Let's solve the problem by first understanding the setup and then applying the principles of combinatorics and probability.

### Given:
- Total number of students in the class: \( N \)
- Number of female students: \( m \)
- Number of male students: \( N - m \) (since the rest are male)
- Number of students selected for the committee: 5

### Part (a): Probability that the committee will only have female students

#### Step 1: Determine the total number of ways to select 5 students from \( N \) students
The number of ways to choose 5 students out of \( N \) is given by the combination formula:

\[
\text{Total combinations} = \binom{N}{5} = \frac{N!}{5!(N-5)!}
\]

#### Step 2: Determine the number of ways to select 5 female students from \( m \) female students
The number of ways to choose 5 female students out of \( m \) is given by:

\[
\text{Female combinations} = \binom{m}{5} = \frac{m!}{5!(m-5)!}
\]

#### Step 3: Calculate the probability
The probability that all 5 students selected are female is:

\[
P(\text{only females}) = \frac{\text{Female combinations}}{\text{Total combinations}} = \frac{\binom{m}{5}}{\binom{N}{5}} = \frac{\frac{m!}{5!(m-5)!}}{\frac{N!}{5!(N-5)!}} = \frac{m(m-1)(m-2)(m-3)(m-4)}{N(N-1)(N-2)(N-3)(N-4)}
\]

### Part (b): Probability that the committee will only have male students

#### Step 1: Determine the number of ways to select 5 male students from \( N - m \) male students
The number of ways to choose 5 male students out of \( N - m \) is given by:

\[
\text{Male combinations} = \binom{N-m}{5} = \frac{(N-m)!}{5!(N-m-5)!}
\]

#### Step 2: Calculate the probability
The probability that all 5 students selected are male is:

\[
P(\text{only males}) = \frac{\text{Male combinations}}{\text{Total combinations}} = \frac{\binom{N-m}{5}}{\binom{N}{5}} = \frac{\frac{(N-m)!}{5!(N-m-5)!}}{\frac{N!}{5!(N-5)!}} = \frac{(N-m)(N-m-1)(N-m-2)(N-m-3)(N-m-4)}{N(N-1)(N-2)(N-3)(N-4)}
\]

### Final Answers:
- **(a) The probability that the committee will only have female students is**:

\[
\boxed{P(\text{only females}) = \frac{\binom{m}{5}}{\binom{N}{5}}}
\]

- **(b) The probability that the committee will only have male students is**:

\[
\boxed{P(\text{only males}) = \frac{\binom{N-m}{5}}{\binom{N}{5}}}
\]

Do you want more details or have any questions?

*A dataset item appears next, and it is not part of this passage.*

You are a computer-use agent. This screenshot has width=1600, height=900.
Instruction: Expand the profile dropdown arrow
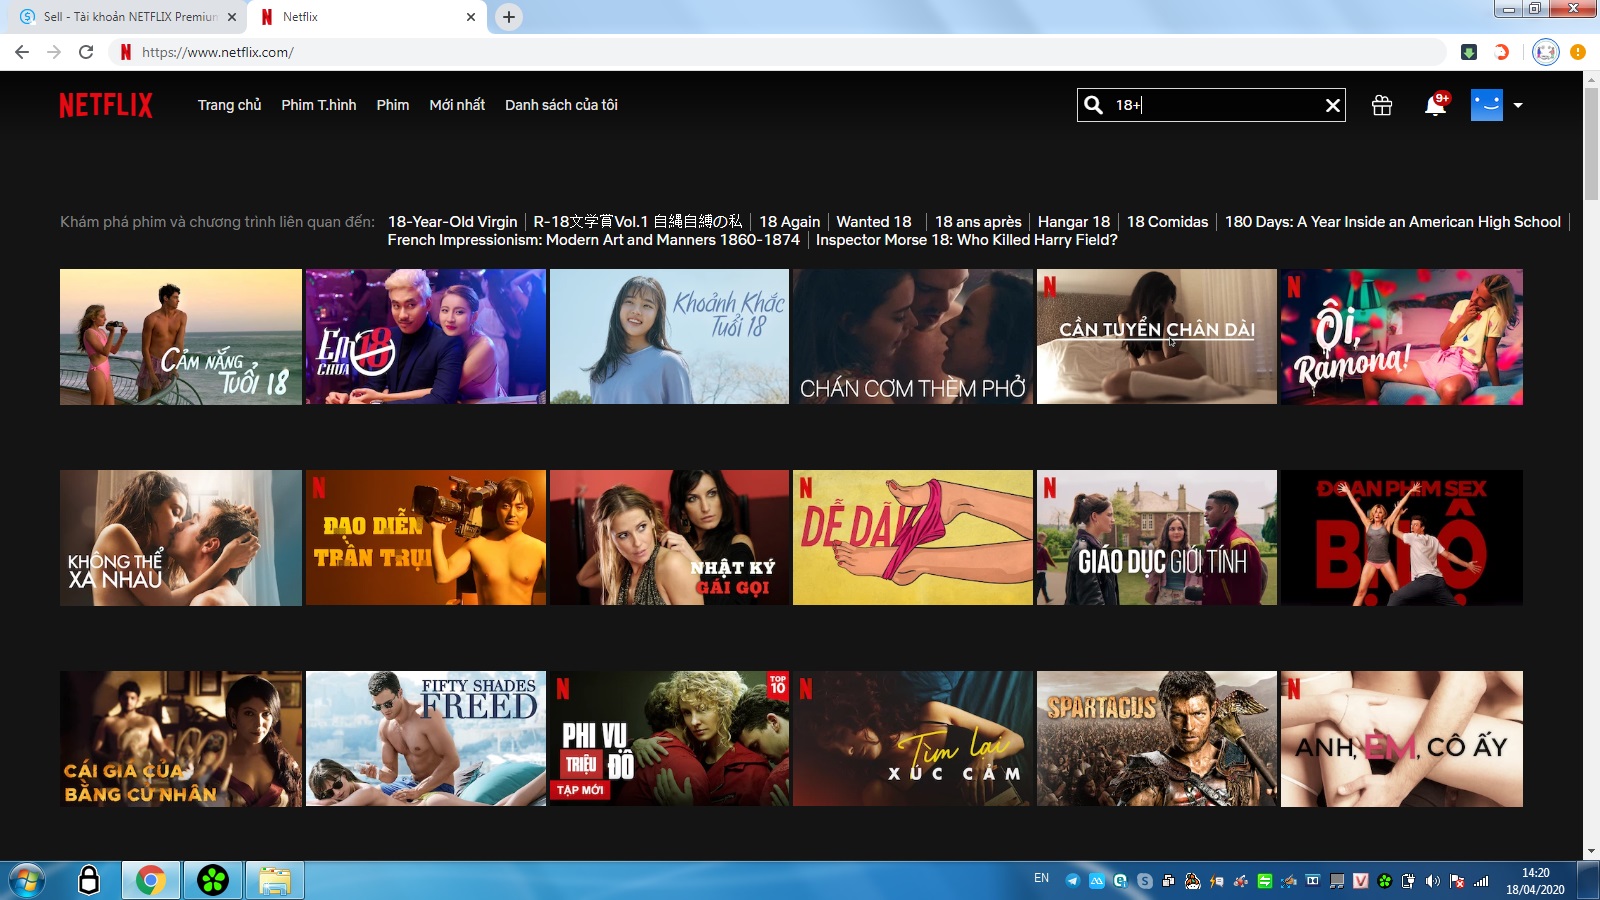tap(1518, 105)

Here are some related questions:

1. How does the probability change if the committee size is increased to 6?
2. What is the probability that the committee will have exactly 3 female students?
3. How would the probability change if \( m \) and \( N-m \) are very close in value?
4. What is the probability that the committee will have at least one female student?
5. How would you calculate the expected number of female students in the committee?

**Tip:** When dealing with probabilities in combinatorial problems, always remember to clearly identify the total possible outcomes and the favorable outcomes before calculating the probability.

Learn how to calculate the probability of forming a dress code enforcement committee composed entirely of female or male students from a class with specified numbers of female and male students. This problem involves combinatorics and probability theory, suitable for high school level students.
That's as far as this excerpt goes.